Page MenuHomePhabricator

Push by kokkuri to registry.cloud.releng.team/bd808/deployment-prep-opentofu failing after working last week
Closed, InvalidPublicBUG REPORT

Description

This may be PEBKAC or a general misunderstanding of how things are supposed to work, but I am trying to do some experiments with GitLab CI and kokkuri for T372498: Figure out how to provision a Kubernetes cluster using Magnum and OpenTofu and a thing that was working in job 343776 started failing for reasons that are unclear.

There are jobs like https://gitlab.wikimedia.org/bd808/deployment-prep-opentofu/-/jobs/346763#L64 which show the image push failing for unknown reasons (400 BAD REQUEST).

There are jobs like https://gitlab.wikimedia.org/bd808/deployment-prep-opentofu/-/jobs/343810#L5 that show the runner suddenly deciding to pull the base image of the blubber managed container instead of the image that should have been created by the proceeding build-and-publish step. This is really unexpected and confusing.

  • Is any of this even supposed to work from a "cloud" runner? Documentation seems to only discuss the "trusted" runner use case for WMF production network usage. I think @dduvall told me it should work though. There is certainly a different config that one hits from the cloud runner as WMF prod does not use registry.cloud.releng.team (which I think is a Digital Ocean hosted service).
  • Did some quota bucket fill up to start causing the "400 BAD REQUEST" errors for the image push?
  • Is there something I can turn on to get more informative traces of what is going on, especially what is leading to things like image: ${BUILD_DEPLOYER_IMAGE_REF} pulling the base image from the variant declaration in the blubber.yaml instead of the expected image?

Event Timeline

This may have all been PEBCAK in some form. I rolled back to the blubber and kokkuri config that worked for https://gitlab.wikimedia.org/bd808/deployment-prep-opentofu/-/pipelines/71051 and the push failure went away. I am now slowly building on that change to try and get to the desired end state of a pipeline that can do a tofu apply from a protected ref. This time I am stacking changes rather than force pushing so it will hopefully be easier to spot a breaking change if it is introduced.

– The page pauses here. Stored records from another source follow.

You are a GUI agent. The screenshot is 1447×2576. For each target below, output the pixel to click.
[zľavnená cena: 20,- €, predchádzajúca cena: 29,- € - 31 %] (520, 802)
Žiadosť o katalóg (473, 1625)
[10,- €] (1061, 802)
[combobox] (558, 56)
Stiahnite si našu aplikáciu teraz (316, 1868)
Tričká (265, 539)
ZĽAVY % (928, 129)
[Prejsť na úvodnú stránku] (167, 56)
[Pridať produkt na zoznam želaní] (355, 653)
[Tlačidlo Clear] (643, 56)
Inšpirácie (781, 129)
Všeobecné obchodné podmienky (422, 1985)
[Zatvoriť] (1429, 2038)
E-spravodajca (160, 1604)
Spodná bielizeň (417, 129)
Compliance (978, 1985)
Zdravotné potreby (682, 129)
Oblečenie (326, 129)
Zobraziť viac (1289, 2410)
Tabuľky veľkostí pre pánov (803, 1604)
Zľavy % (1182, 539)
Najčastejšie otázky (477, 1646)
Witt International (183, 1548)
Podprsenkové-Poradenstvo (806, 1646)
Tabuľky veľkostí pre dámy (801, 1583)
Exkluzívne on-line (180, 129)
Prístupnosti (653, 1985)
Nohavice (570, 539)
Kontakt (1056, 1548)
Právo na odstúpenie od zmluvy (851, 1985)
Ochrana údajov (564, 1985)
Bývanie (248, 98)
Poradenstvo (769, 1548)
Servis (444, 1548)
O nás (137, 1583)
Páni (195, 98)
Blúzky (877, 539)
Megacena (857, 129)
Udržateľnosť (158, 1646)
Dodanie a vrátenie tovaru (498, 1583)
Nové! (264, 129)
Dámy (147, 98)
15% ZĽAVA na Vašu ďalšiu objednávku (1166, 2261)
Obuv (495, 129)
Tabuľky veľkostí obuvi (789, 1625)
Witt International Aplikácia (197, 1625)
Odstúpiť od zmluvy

https://gitlab.wikimedia.org/bd808/deployment-prep-opentofu/-/pipelines/71607 shows everything working until secrets are needed in the manually triggered tofu-apply job. That is a different problem (https://docs.gitlab.com/ee/ci/variables/index.html#protect-a-cicd-variable says protected variables aren't passed to MR pipelines, but I swear I've done this before).

I'm going to close this as invalid because backing up and going forward again made things work. I still haven't spotted what I did in the stack of force-pushed changes that made reggie (the DO hosted registry) mad at me, but it seems to be fine now. If @dduvall wants to repoen because he actually found something in the backend logs worth pursuing I have no objections.